The affinity of small molecules for the GP1 sub-pocket isn’t just a curiosity. In work funded by the Defense Threat Reduction Agency (DTRA), a team has tested some of these screening hits in mouse models to evaluate actual effectiveness. Over two studies, Lisa M. Johansen et al evaluated toremifene and the related drug clomipramine, as well as bepridil and sertraline. In mouse models, they found that dosing mice with toremifene led to a 50% survival rate against Ebolavirus, and clomipramine was particularly impressive, with a 90% survival rate. The antidepressant sertraline resulted in a 70% survival rate, but bepridil was the most impressive of all, with 100% of the mice surviving Ebola infection.

The work these two teams have done is an excellent lead on creating a true Ebolavirus treatment. While the high survival rates of the murine models in the DTRA studies is impressive, the drugs tested all had median inhibitory concentrations in the micromolar range, while typically drugs for use in humans only get to high nanomolar concentrations in vivo. The real utility of this research can come in conjunction with the structural analysis of the drug’s binding characteristics carried out by the Oxford team.
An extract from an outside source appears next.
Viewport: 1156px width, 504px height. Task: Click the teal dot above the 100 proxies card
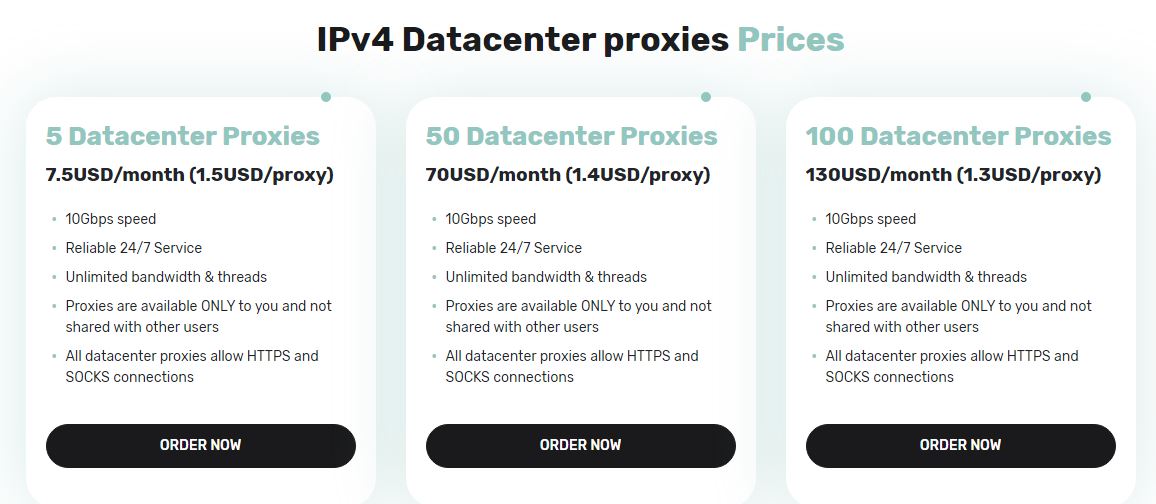tap(1085, 97)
While an Ebola vaccine would be the preferred approach for preventing outbreaks, these two research teams have provided an unusually detailed look at what it would take to develop a structural inhibitor of Ebola glycoprotein by simply repurposing existing drugs that have a proven track record for decades.

Granted that murine studies do not always correlate with humans, but the creation of a small-molecule inhibitor, tailor-made to fit into the GP1 sub-pocket, may be a major step towards controlling the next Ebola outbreak when it occurs.